Bazelon concludes that the defendant was “entitled to a judgment of acquittal because there was no evidence from which the jury could conclude beyond a reasonable doubt that his purpose in demanding entry was to commit robbery.” “The only evidence relied on to prove the necessary intent,” Bazelon complains, “is the fact that he demanded entry at the point of a gun”! In Bazelon’s confused mind, the possibility that several other intents (murder or mayhem, for example) could be inferred from demanding entry at gunpoint somehow means that the jury did not have sufficient evidence to find beyond a reasonable doubt that the defendant intended to commit robbery.

2001—“I would hope that a wise Latina woman with the richness of her experiences would more often than not reach a better conclusion than a white male who hasn’t lived that life,” declares Second Circuit judge Sonia Sotomayor. In the course of her muddled speech to a Berkeley audience, Sotomayor calls into question the desirability of the traditional norm of judicial impartiality and displays a crude quota mentality.
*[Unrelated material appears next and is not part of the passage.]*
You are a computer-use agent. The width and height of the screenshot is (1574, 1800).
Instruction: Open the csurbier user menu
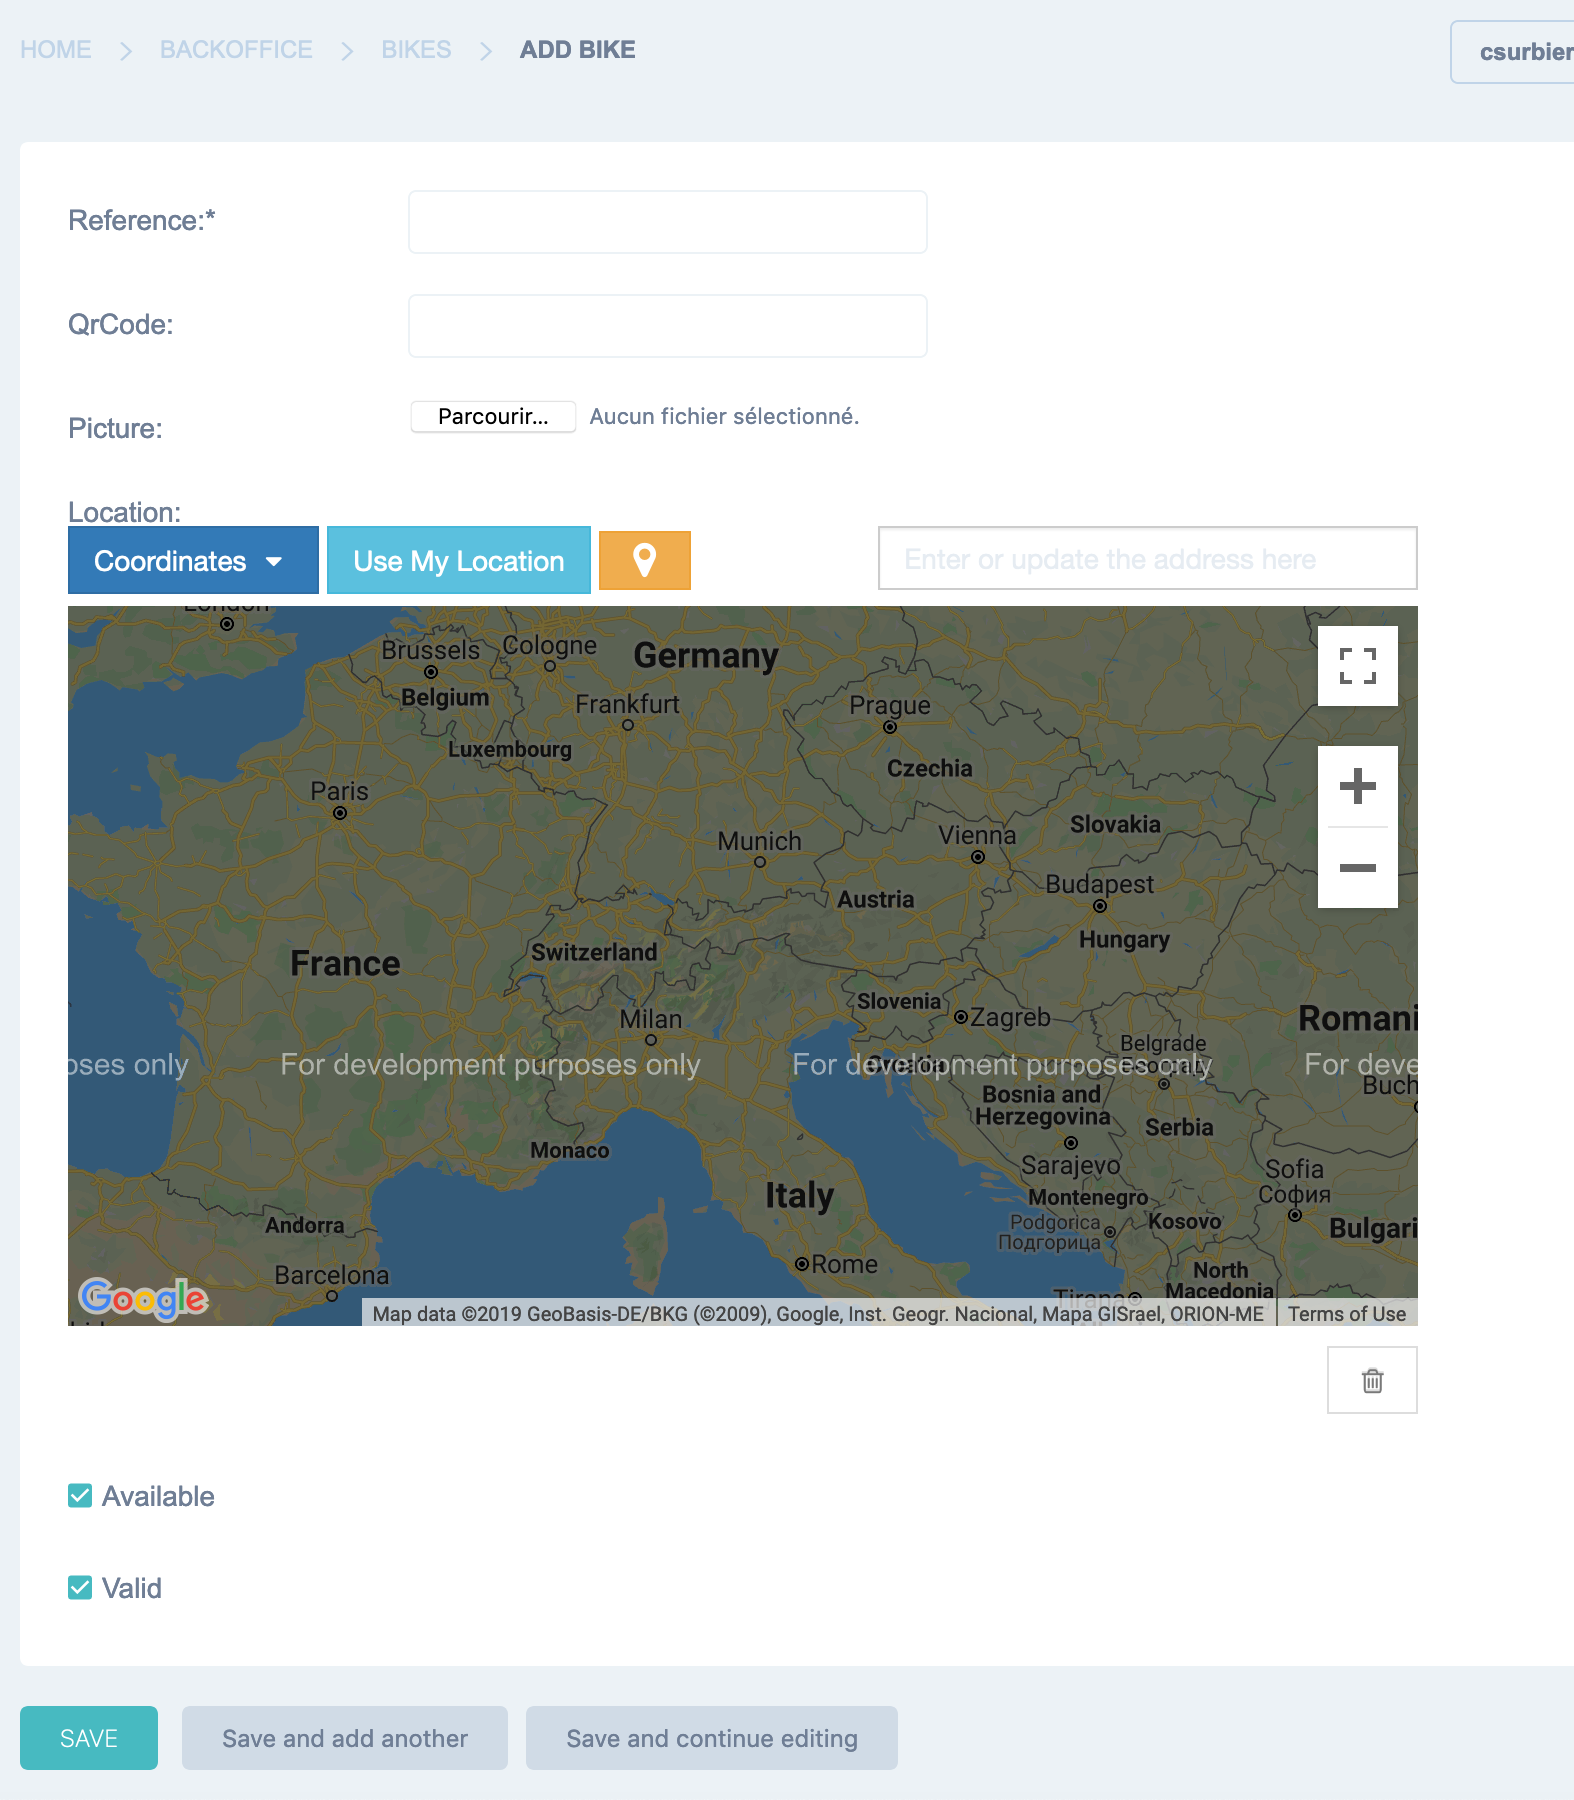(x=1512, y=52)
Implementing his promise—or, rather, threat—to select justices based on their willingness to indulge their “deepest values,” “core concerns,” and “the depth and breadth of [their] empathy,” President Obama in May 2009 makes Sotomayor his first pick for the Supreme Court.

2006—Who knew that the Declaration of Independence was a declaration of same-sex marriage? Echoing the Declaration of Independence, the New Jersey constitution provides: “All persons are by nature free and independent, and have certain natural and unalienable rights, among which are those of enjoying and defending life and liberty, of acquiring, possessing, and protecting property, and of pursuing and obtaining safety and happiness.” Based on this provision, the New Jersey Supreme Court rules (in Lewis v. Harris) that all the rights and benefits of marriage need to be made available to same-sex couples.